§ Task item:
Your answer should be one number, the count of lines in the records that carry the string "agent".

--

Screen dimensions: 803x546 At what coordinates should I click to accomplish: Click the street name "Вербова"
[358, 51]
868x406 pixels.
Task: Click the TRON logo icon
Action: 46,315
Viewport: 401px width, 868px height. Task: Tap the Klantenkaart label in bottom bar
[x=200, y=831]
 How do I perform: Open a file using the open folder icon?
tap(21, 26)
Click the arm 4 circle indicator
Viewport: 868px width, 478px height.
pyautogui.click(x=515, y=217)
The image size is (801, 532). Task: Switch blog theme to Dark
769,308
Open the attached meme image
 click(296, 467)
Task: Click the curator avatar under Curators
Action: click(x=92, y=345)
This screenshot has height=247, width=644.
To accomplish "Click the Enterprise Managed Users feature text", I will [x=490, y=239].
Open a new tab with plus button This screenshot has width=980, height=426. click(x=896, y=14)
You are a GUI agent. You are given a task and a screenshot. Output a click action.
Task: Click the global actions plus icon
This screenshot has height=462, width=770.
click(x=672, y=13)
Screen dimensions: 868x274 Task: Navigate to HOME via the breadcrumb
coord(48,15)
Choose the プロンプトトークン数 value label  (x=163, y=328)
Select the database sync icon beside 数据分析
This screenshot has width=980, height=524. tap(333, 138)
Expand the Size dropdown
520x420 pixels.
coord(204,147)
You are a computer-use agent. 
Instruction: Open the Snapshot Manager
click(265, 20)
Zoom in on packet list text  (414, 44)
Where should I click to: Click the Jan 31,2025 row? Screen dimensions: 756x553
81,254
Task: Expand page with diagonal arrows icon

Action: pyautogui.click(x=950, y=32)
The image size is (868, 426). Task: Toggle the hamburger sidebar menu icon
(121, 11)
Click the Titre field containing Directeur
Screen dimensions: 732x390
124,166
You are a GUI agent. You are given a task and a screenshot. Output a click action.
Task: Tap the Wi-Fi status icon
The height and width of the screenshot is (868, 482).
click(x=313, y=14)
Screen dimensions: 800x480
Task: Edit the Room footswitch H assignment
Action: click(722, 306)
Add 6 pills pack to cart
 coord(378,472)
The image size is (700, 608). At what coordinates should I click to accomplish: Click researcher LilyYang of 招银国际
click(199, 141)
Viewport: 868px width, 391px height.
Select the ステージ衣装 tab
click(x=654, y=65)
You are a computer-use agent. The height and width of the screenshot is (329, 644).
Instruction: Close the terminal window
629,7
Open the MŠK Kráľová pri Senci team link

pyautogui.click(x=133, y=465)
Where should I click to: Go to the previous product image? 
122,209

--

§ Finished exercise:
4